Le second enseignement du tableau a trait au statut socioprofessionnel des médiateurs. Ceux qui président aux accommodements sont des hommes qui jouissent d'une autorité morale ou d'une influence économique reconnue. A défaut, leur tentative de médiation aurait peu de chance d'aboutir. Trois catégories principales de personnes se partagent la conciliation des conflits : les négociants, les hommes de loi et le curé de la paroisse.

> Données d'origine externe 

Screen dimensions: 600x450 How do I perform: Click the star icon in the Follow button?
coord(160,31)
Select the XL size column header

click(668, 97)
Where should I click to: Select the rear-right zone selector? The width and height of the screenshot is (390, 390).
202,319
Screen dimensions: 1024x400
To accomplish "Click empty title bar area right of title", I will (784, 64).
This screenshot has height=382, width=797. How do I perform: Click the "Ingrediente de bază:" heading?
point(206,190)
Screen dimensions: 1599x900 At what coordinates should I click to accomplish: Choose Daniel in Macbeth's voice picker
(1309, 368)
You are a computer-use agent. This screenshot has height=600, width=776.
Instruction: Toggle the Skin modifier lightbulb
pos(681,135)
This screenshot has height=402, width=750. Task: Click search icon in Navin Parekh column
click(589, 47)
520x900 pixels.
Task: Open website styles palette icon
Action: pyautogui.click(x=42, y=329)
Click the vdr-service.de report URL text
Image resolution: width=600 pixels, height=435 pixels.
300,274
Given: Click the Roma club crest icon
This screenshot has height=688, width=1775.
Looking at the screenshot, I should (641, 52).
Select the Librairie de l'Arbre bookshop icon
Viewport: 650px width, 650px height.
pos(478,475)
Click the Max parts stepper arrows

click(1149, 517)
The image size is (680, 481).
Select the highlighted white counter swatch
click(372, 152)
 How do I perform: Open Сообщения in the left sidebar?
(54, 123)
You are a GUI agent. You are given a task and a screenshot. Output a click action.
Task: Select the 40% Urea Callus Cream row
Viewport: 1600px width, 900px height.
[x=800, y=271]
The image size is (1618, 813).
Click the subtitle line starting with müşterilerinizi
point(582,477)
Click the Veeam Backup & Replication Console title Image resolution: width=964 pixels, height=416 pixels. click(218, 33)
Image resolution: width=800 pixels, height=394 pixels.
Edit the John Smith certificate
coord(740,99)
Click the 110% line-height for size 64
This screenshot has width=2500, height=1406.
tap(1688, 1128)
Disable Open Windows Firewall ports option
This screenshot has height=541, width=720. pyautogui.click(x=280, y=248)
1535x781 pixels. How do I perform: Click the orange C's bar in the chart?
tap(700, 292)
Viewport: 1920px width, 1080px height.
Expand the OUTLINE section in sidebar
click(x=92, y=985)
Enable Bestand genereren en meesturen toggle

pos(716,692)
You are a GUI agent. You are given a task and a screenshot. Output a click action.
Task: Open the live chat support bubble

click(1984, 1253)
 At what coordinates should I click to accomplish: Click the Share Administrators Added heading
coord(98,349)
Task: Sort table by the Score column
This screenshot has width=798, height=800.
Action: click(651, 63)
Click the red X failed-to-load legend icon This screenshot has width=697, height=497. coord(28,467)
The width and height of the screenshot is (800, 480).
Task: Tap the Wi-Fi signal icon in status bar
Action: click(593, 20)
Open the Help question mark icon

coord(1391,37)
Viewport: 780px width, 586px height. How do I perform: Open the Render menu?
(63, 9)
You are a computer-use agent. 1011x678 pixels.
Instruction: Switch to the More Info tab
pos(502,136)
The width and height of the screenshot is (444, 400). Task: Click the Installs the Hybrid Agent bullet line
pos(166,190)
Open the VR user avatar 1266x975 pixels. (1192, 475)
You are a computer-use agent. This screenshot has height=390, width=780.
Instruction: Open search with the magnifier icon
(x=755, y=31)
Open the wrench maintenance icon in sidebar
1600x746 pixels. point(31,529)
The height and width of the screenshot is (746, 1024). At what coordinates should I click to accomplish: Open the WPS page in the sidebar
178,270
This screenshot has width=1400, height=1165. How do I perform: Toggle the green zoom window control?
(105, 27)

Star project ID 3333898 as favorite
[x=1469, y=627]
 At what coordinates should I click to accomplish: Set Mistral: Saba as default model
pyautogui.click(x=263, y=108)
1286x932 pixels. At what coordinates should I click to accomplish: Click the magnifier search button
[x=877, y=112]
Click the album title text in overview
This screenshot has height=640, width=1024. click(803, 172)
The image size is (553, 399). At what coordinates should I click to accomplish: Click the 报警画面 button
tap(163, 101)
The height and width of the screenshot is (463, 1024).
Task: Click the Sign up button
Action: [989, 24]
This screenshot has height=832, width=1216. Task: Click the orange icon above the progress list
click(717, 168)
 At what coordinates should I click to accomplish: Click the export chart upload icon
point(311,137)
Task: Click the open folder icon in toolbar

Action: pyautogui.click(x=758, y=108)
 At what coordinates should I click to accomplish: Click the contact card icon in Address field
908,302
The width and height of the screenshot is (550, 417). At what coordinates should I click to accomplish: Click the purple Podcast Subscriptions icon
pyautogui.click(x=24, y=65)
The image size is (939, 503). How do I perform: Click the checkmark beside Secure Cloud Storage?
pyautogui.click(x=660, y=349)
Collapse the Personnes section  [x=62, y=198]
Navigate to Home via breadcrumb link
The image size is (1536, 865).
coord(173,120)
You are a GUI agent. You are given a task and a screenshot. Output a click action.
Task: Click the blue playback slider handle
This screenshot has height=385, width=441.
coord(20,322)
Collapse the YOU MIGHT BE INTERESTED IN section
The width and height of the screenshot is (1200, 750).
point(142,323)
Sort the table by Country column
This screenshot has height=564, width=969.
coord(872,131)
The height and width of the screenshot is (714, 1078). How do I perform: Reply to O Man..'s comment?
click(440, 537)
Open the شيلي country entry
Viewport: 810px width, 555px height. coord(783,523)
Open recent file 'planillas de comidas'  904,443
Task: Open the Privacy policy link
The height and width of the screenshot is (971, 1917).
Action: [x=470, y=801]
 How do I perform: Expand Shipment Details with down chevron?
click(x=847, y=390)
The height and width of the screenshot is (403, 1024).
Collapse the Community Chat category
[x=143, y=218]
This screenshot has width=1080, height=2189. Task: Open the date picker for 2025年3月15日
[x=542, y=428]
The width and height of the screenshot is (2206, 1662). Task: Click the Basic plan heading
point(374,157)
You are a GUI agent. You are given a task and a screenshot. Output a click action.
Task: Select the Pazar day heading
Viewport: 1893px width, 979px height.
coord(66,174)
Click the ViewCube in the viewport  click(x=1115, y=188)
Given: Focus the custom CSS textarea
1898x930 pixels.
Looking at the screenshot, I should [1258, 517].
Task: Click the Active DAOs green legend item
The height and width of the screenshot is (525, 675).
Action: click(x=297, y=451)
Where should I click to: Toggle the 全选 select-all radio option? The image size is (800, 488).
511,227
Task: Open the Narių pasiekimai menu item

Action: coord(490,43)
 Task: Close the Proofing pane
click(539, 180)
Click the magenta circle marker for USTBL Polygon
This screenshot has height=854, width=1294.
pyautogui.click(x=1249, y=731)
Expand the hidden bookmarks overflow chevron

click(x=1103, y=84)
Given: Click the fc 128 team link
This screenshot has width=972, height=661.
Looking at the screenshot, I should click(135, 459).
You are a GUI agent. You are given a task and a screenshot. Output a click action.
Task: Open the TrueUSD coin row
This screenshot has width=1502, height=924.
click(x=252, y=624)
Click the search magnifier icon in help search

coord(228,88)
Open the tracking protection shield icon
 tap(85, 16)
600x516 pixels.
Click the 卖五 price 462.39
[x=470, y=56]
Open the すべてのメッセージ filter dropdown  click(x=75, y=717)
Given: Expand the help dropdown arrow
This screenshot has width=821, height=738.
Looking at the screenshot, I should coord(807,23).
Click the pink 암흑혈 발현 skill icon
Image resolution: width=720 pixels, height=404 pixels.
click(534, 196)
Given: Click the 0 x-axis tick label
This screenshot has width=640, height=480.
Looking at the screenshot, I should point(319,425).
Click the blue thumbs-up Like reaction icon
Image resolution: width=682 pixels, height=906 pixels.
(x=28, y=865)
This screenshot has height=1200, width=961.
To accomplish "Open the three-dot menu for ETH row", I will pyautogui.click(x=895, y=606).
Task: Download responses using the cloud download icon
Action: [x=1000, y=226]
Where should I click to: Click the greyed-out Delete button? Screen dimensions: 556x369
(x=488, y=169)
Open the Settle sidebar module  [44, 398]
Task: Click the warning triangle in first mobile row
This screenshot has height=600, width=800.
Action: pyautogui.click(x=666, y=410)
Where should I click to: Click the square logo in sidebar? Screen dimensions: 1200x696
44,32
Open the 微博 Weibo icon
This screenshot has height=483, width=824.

Les hommes du négoce disposent d'une emprise et d'un poids social incontestables. Certes, la vision traditionnelle héritée du Moyen Age qui fait des marchands des êtres nantis et prospères doit être nuancée. La croissance économique reste fragile et les échecs commerciaux se multiplient dans le dernier quart du siècle comme le montrent les nombreux dossiers de faillites du Tribunal de la Conservation de Lyon ( 819 ). D'autre part, les marchands ne sont ni les plus gros propriétaires - un tiers d'entre eux seulement possède une maison en ville contre deux tiers de nobles - ni ceux qui fournissent les plus belles dots ( 820 ). Pour autant, les élites commerçantes détiennent une part importante de la richesse de la ville et se montrent volontiers dynamiques : non seulement elles connaissent une forte progression dans la seconde moitié du XVIIIème siècle mais encore elles savent faire preuve d'audace et d'initiatives ( 821 ). Leur essor est favorisé par le Consulat qui laisse aux marchands le soin de diriger la cité. Elles bénéficient aussi de la bienveillance du Roi et de son indéfectible soutien. En fin de compte, si les marchands sont régulièrement sollicités comme médiateurs ou comme conciliateurs, c’est en raison de leur influence, de leur poids économique et social. L'aura de « respectabilité » qui les entoure - et que Stendhal brocardera quelques décennies plus tard - le réseau de clientèle dont ils disposent, les appuis et les connaissances qu'ils entretiennent sont autant de raisons qui les prédisposent à jouer le rôle d'arbitres auprès de la communauté de voisinage. A cet égard, la tentative de conciliation opérée par François Legrand est instructive. Ce marchand pelletier de 44 ans, domicilié rue Mercière, est sollicité pour régler un différend qui oppose Pierre Liotard, un maître chapelier, et sa belle soeur, soupçonnée d'avoir détourné une partie de l'héritage marital. Si l'artisan s'adresse à lui c'est parce qu'il connaît son «  honorabilité ». Il sait aussi que le négociant a de nombreuses « relations » qui seront précieuses « pour faire des démarches....(et) pour ranger cette affaire » ( 822 ).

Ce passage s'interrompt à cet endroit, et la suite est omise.